14082501014615263612476754 dans FlynnÀ la fin du XXIe siècle, une maladie baptisée « Cagaster » a vu le jour. Au fur et à mesure du temps, l’humanité s’est laissée contaminer par ce Cagaster, transformant les hommes en insectes géants et décimant alors les deux tiers de la population. Impossible de vivre sur les trois quarts de la planète à cause des nombreux nids d’insectes géants appelés des cages. En parallèle, une nouvelle profession s’est créée, celle d’exterminateur, des gens qui sont là pour lutter contre les insectes. En 2125, Kidow, un jeune exterminateur de 17 ans extrêmement talentueux sauve une jeune fille, Ilie. Cette dernière va alors devoir apprendre à vivre dans le monde des Cagasters…

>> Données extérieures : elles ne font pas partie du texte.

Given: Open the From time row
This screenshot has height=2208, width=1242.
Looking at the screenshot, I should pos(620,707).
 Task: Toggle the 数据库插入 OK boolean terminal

Voici donc le pitch du tout premier manga écrit et dessiné par la talentueuse mangaka Kachou Hashimoto. Celle-ci nous offre un shônen plutôt original puisqu’il s’agit là d’une nouvelle vision du mythe du zombie, et ça, c’est vraiment génial à faire. Mélanger des sortes de Kaiju avec des zombies. En gros, on se retrouve avec des Kaiju qui peuvent contaminer leur victime en les griffant ou les mordant afin qu’elles-mêmes se transforment, et je trouve ça très cool. Surtout que ça se déroule dans un univers post-apocalyptique dont les bases sont déjà bien posées, bien développées et qui ne demandent qu’à continuer de s’étoffer. Avec ça, on a droit à des personnages assez attachants, dont un personnage principal, Kidow, bien badass avec son sabre et ses armes à feu. Le script est passionnant, et la lecture se fait avec beaucoup de plaisir, mêlant violence, grosses bébêtes et un peu d’humour.

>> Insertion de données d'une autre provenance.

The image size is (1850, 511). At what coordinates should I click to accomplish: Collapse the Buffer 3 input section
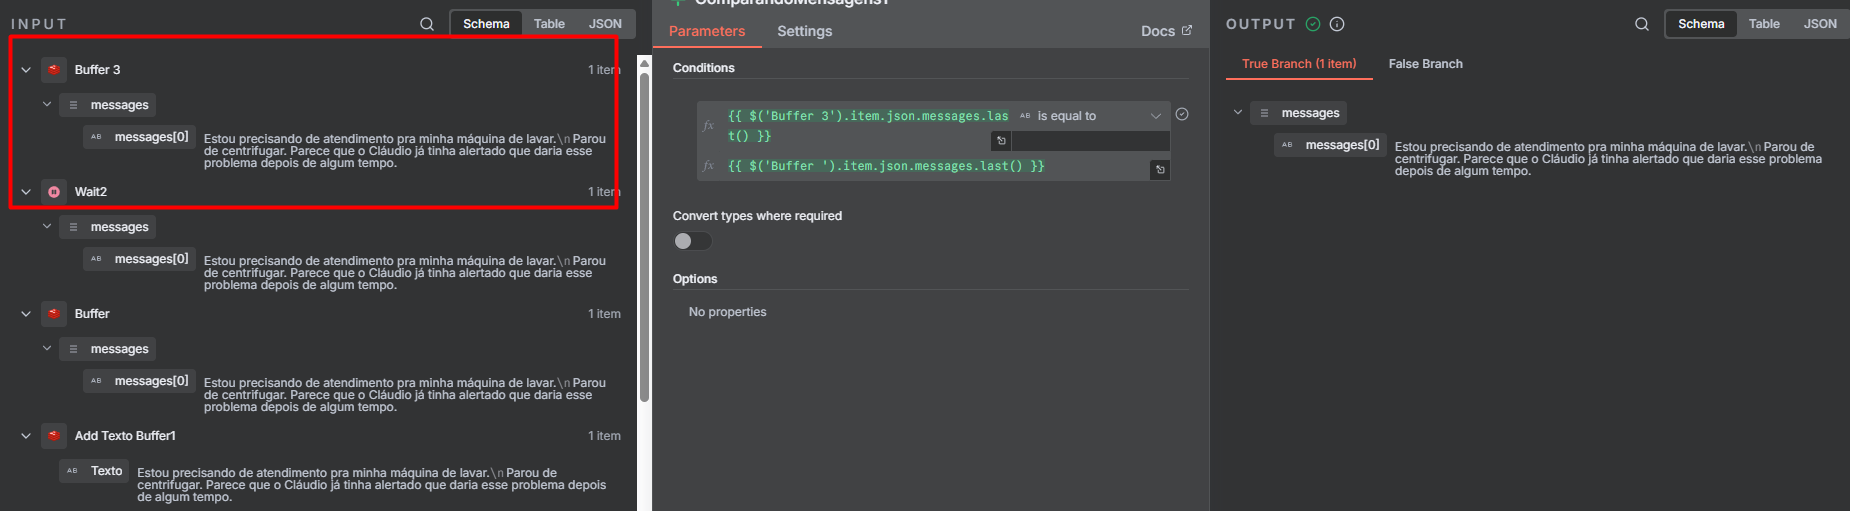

En plus, le style de Kachou Hashimoto est assez plaisant malgré son côté un peu minimaliste dans les détails et les décors. Cela dit, ça passe très bien et le design des personnages et des Cagasters est classe, parfois même impressionnant. C’est dynamique et intuitif, ça se lit avec beaucoup de facilité, le seul souci reste que le découpage n’est pas toujours intéressant. Mais le graphisme, basique, est réussi, la mise en page et la mise en scène sont soignées.

Cagaster est pour moi un véritable coup de cœur. J’attends avec impatience la suite qui devrait pointer son nez le 3 septembre 2014. On verra bien si l’auteur parvient à maintenir l’intention du lecteur ! En tout cas, c’est un très bon début de série qui se clora à l’issue de six tomes.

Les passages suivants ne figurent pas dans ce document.